Ambas siguen siendo marcas superlativamente robustas y precisas. Son piezas diseñadas y construidas para resistir variedad de situaciones y ambientes, y para seguir siendo usadas como herramientas profesionales. Sin embargo, la realidad del día a día de sus portadores ha cambiado radicalmente, junto al crecimiento de los dispositivos herramienta que incluyen tecnología informática, convirtiendo en testimonial el potencial profesional de un reloj herramienta. Esto es bien sabido por las marcas: todas han cambiado su estrategia y también han hecho evolucionar su producto. Rolex ha introducido eslabones pulidos, materiales de alta gama, varias colecciones de vestir –Cellini, 1908–. Repito, la mayoría de sus colecciones siguen siendo grandes herramientas: Submariner, Deepsea, Explorer, entre otras. En el caso de Tudor, siguen manteniendo ese balance, presentando novedades como el Pelagos Ultra, pero enfocando la comunicación alrededor de colecciones muy versátiles como la Black Bay. Es decir, en ambas marcas vemos herramientas, sí, pero que buscan la versatilidad.

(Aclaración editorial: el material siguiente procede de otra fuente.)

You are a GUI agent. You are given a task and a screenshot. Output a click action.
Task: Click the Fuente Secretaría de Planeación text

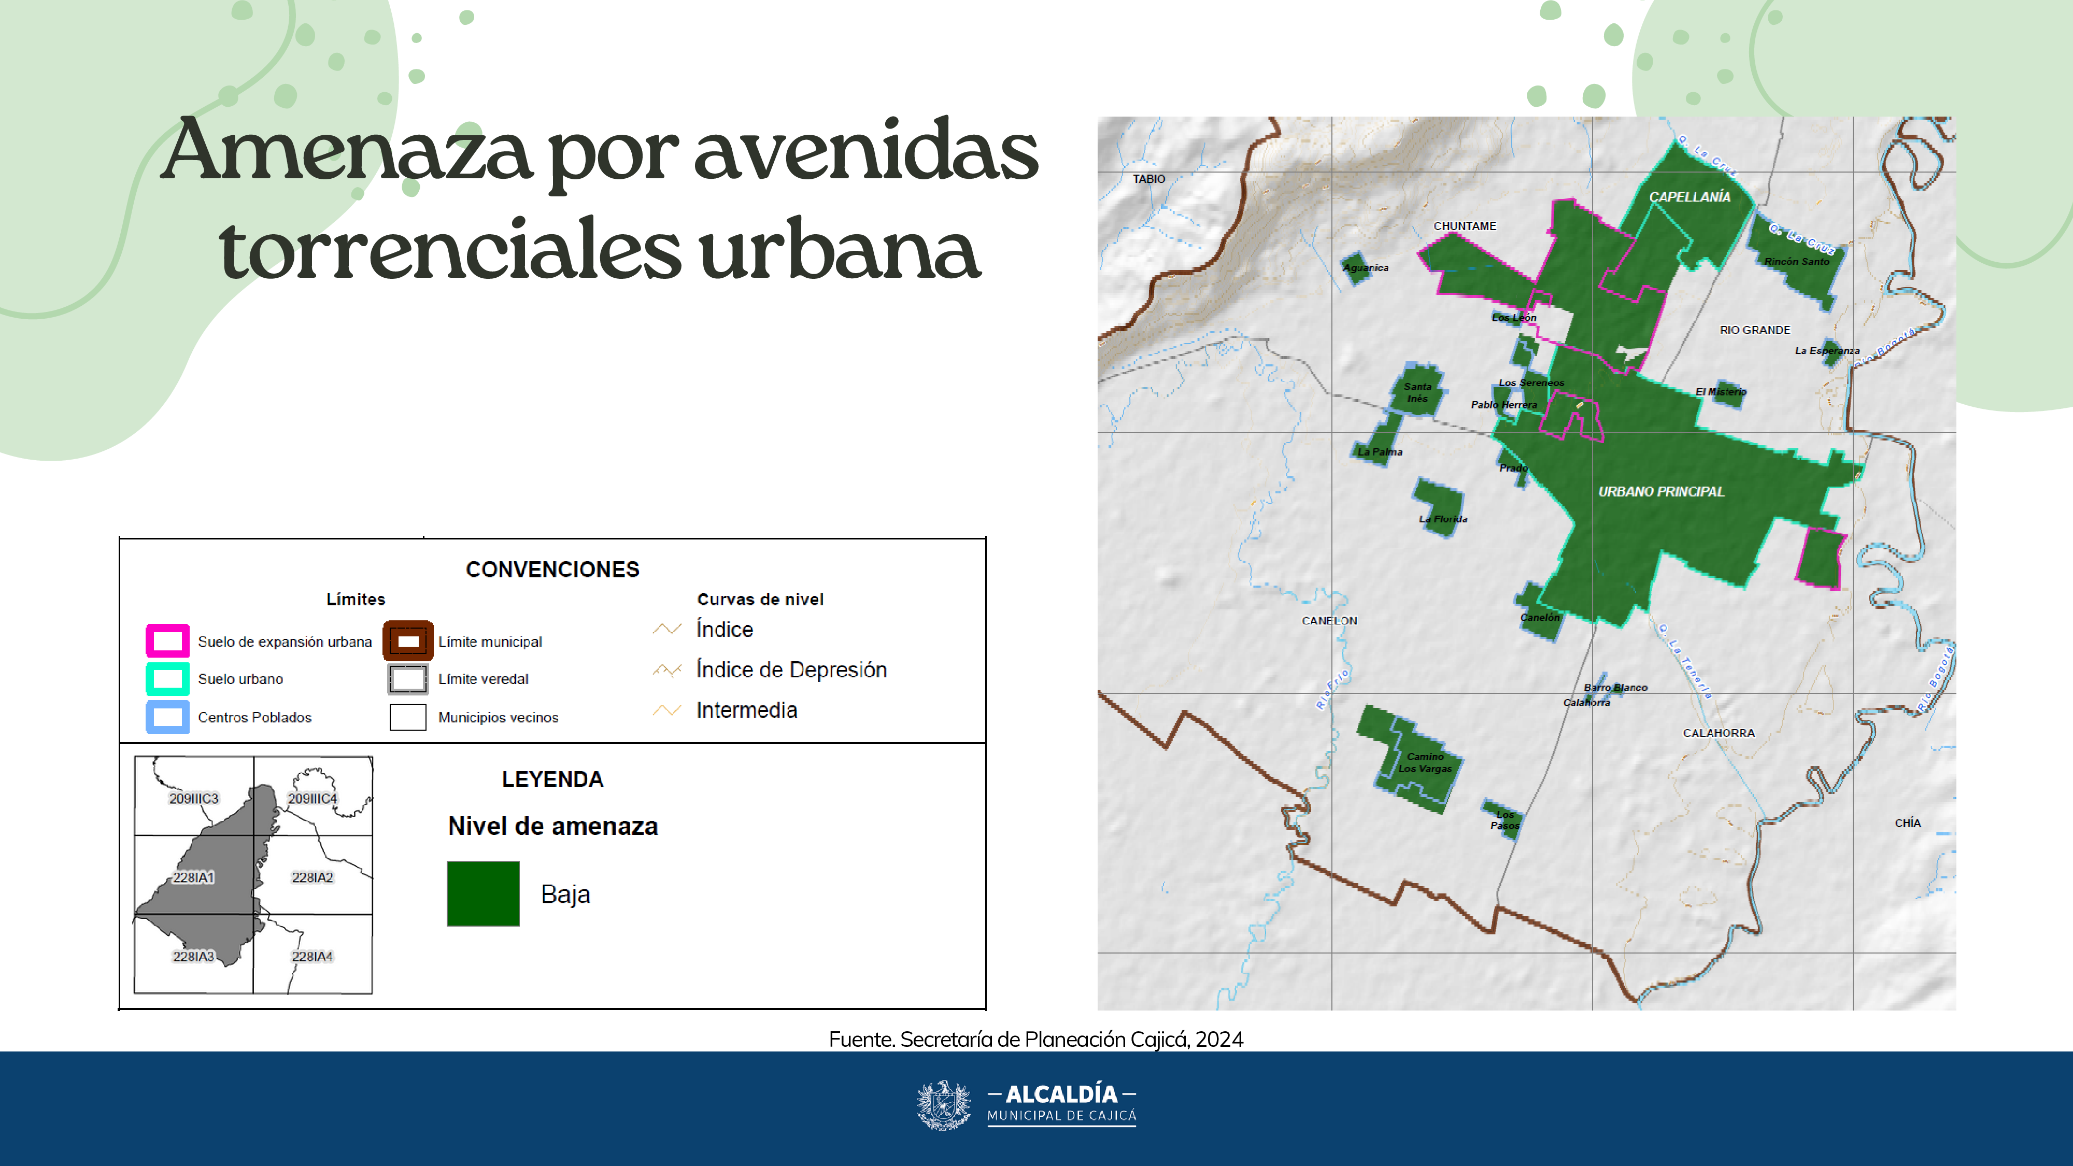tap(1036, 1039)
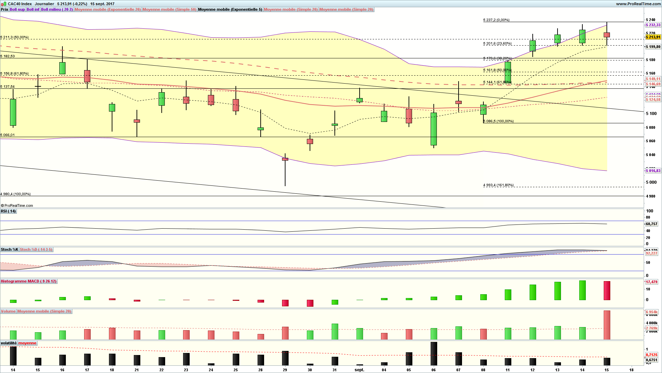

En cuanto al precio de venta, hemos visto dos caminos. Rolex sube precios a un ritmo constante y acorde a la industria –ellos son los líderes de la industria a la hora de poner precios–, principalmente afectado por los precios del oro y metales preciosos, además de por la inflación general. Tudor también sube, pero desde la perspectiva de cliente, aparentemente tienen el objetivo de subir precios en el menor porcentaje posible. Rolex sube precios acorde a costes y posicionamiento. Tudor también lo hace, aunque su posicionamiento es otro: mantener un ticket medio más asequible que el de Rolex. Así nació hace 100 años y así se mantiene.